Four nursing jobs are available in Ireland for every qualified nurse applying, the latest Health Service Executive figures show.
Intensive care units and operating theatres around the country are among the worst hit for shortages as the HSE says it is having particular difficulties recruiting specialist nurses.
The HSE has also said it is 20 per cent less expensive to directly employ nurses rather than paying an agency to bring in temporary staff.
Latest figures show €293 million – or €800,000 a day – is being spent on agency nursing staff and locum doctors. The figure has almost doubled over the past seven years.
A 20 per cent staff saving would amount to almost €60 million a year.
Liam Woods, HSE director of acute operations, said it was working to reduce agency staff numbers but there remained a "challenge" in recruiting nurses.
“There are some reasons we will have some agencies some of the time that are just endemic in the business,” he said.
“Some maternity leave and other forms of leave may make sense [for using agencies] . . . we have more agency than we want to have and we have agency in places where we do not want to have it.
“The challenge is to recruit to replace that. We will have some natural movement of staff that gives to agency just for short periods.”
Graduate nurses
Mr Woods said there was some success last year in retaining graduate nurses and “that is a key focus for us again this year”.
“That is helping us fill some of those roles and to reduce agency staff.
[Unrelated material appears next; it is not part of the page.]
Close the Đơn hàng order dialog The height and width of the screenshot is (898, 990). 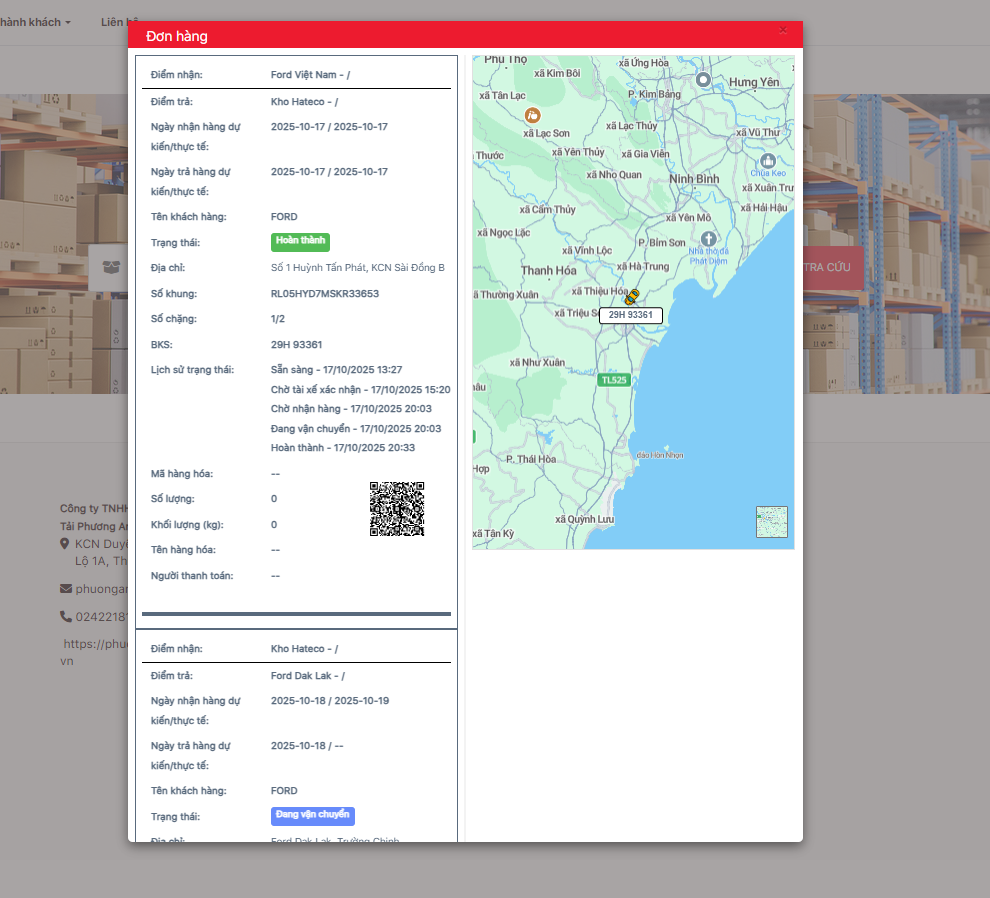783,31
It is hoped in time it will help us staff the capacity to come.”
Although the number of nurses rose by 400 last year, the HSE is having particular difficulties getting recruits for “theatre and intensive care where specialist skills are required”.
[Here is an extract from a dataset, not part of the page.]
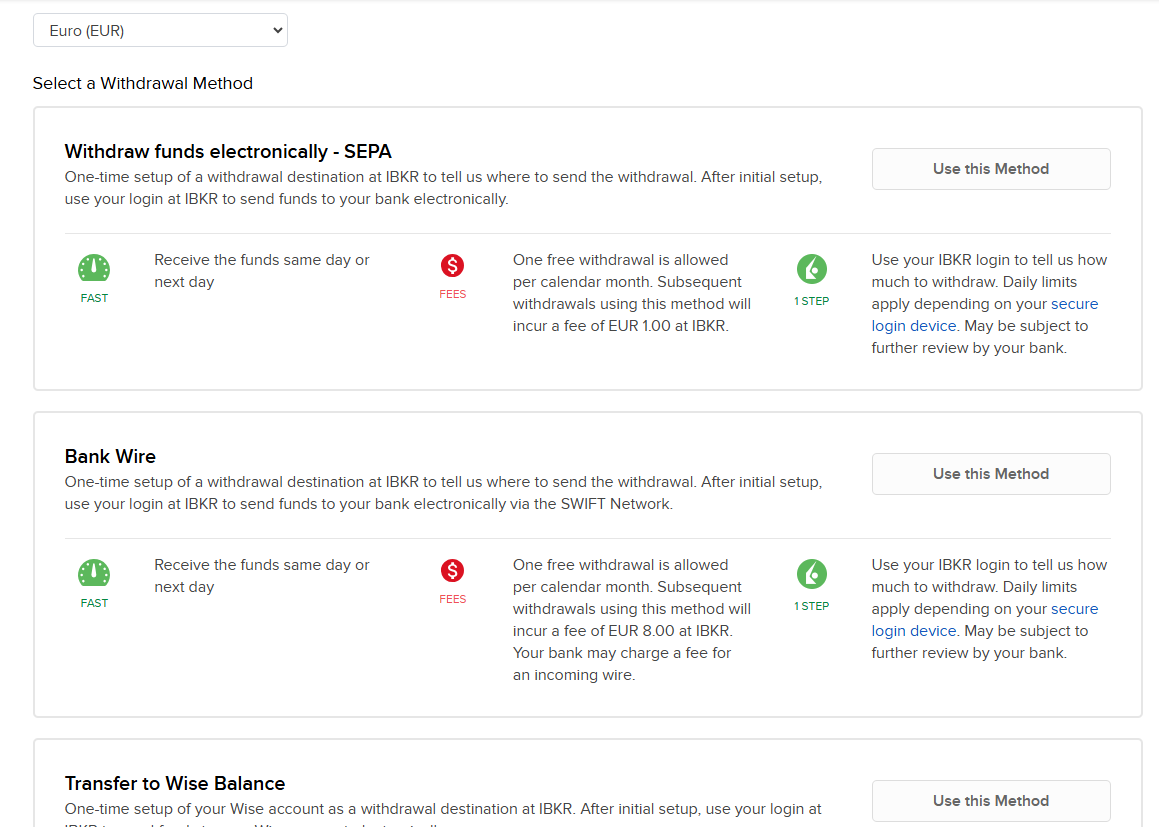This screenshot has height=827, width=1159.
Task: Click the FAST speedometer icon under Bank Wire
Action: [94, 573]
Before the Oireachtas Public Accounts Committee (PAC), Independent Galway West TD Catherine Connolly told Mr Woods two operating theatres at Merlin Park Hospital and an entire ward at University Hospital Galway were shut because of staff shortages.
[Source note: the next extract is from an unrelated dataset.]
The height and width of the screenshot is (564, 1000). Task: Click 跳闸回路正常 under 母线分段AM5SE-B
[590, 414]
“A ward is closed in the hospital in Galway where there are huge waiting lists,” she said.
“When I ask why it is closed, I find it is an absence of staff. If there is an absence of nurses at that level, we have an emergency.
“We need proper packages, and the package that was provided to attract nurses home has not worked.”
Pressed if there is a crisis, Mr Woods said: “Yes.”
“[It] is correct that there is a serious gap,” he added.
“Some of the work taking place at present in intensive care units, for example, is training.
“There is training under way within our system to grow the number of nurses available for that, but both that and the theatre have been two areas of critical deficiency that we have had to address. It remains a challenge.”
The PAC was examining the latest annual report and financial statement of the HSE, which showed “the ratio of nursing jobs in Ireland to nurses looking for them is four to one and it is particularly difficult to fill specialist nursing roles”.
To tackle the crisis, the HSE said it was offering all graduating nurses and midwives full-time contracts and improving educational opportunities and career pathways.
A Bring Them Home package has also been implemented to recruit Irish nurses from abroad.